Obviamente, terapias são importantes e, muitas vezes, essenciais. Porém, como em qualquer atividade, existem os bons e os não tão bons entre esses profissionais. Assim também é no contexto organizacional e em muitas instituições de ensino. Existem grandes talentos sendo sufocados por questões burocráticas e amarras políticas. Por mais que os temas inovação, inclusão, tecnologia e empreendedorismo estejam em alta, a realidade é que mesmo profissionais altamente qualificados ainda transitam em alguns aquários disfarçados de oceano por aí.

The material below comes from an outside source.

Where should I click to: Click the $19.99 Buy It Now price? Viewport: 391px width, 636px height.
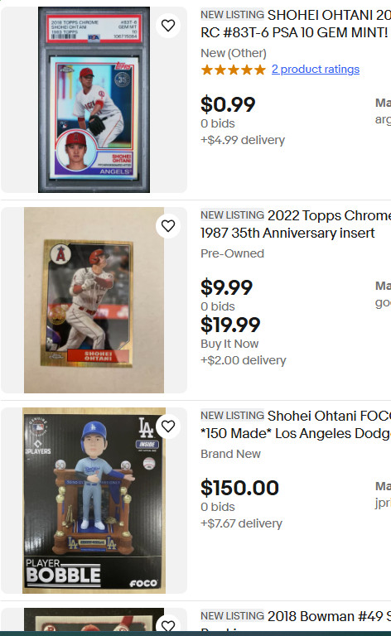pos(230,325)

Ainda temos muito a implementar, em vários aspectos, para experienciarmos uma sociedade verdadeiramente justa e inclusiva. Entretanto, talentos empreendedores plantam sementes e, com o passar do tempo, geralmente espalham positividade nos ambientes nos quais convivem. Contudo, migrarão em busca de novos desafios se perceberem um solo infértil à mudança e evolução. Quem trabalha por um propósito e acredita em uma causa sempre encontra uma alternativa contra a estagnação.
Dando sequência a essa “retrospectiva”, não por acaso, pensei no meu marido e no quanto admiro e me orgulho desse ser humano inspirador chamado Daniel Martin Ely. Não saberia dizer quantas foram as vezes em que pensei em desistir ou tive medo de dar o próximo passo diante de um desafio, e ele sempre me incentivou a continuar, fazendo-me sair de muitas das minhas “zonas de conforto”. Posso afirmar que, até hoje, nunca me arrependi por ter enfrentado meus medos, ainda que seja preciso um certo tempo para percebermos o quão bom é lutarmos nossas batalhas internas.
Algumas pessoas me ajudaram a dar os primeiros passos para a compreensão do TEA e a encontrar o que considero, hoje, um oceano de possibilidades, não apenas para a Sophia, mas para as muitas famílias que fazem parte do UniTEA, o primeiro Instituto de Autismo da Serra Gaúcha, cuja inauguração ocorreu há 6 meses, após mais de 4 anos de noites de estudo, muito trabalho e dedicação. Em pouco tempo, o Instituto tem mais de 70 famílias associadas e mais de 2000 pessoas impactadas.
Em 2013, li um artigo Dr. Alysson Muotri sobre TEA falando em futuro, neuroplasticidade e esperança. Foi ele quem, mesmo sem saber àquela época, me motivou a buscar uma forma de contribuir, ainda que minimamente, com esta causa tão carente de apoio e incentivo. Neste ano, o Dr. Muotri ampliou significativamente seu oceano. Enviou minicérebros para o espaço, segue fazendo história e batalhando em seu laboratório pelo Ivan, seu filho, e por todos os outros “filhos” do Autismo.
Por fim, minha amiga de longa data, Andréia Belusso, que se fez presente em momentos nos quais receber um abraço ou um gesto de carinho fez toda a diferença. Foi assim na primeira semana de vida da Sophia, na Argentina, e, posteriormente, em nosso primeiro Natal nos Estados Unidos. Ao final deste pequeno capítulo, deixo um agradecimento aos exemplos de oceano que encontrei pelo caminho. Vamos ser oceano na vida de alguém?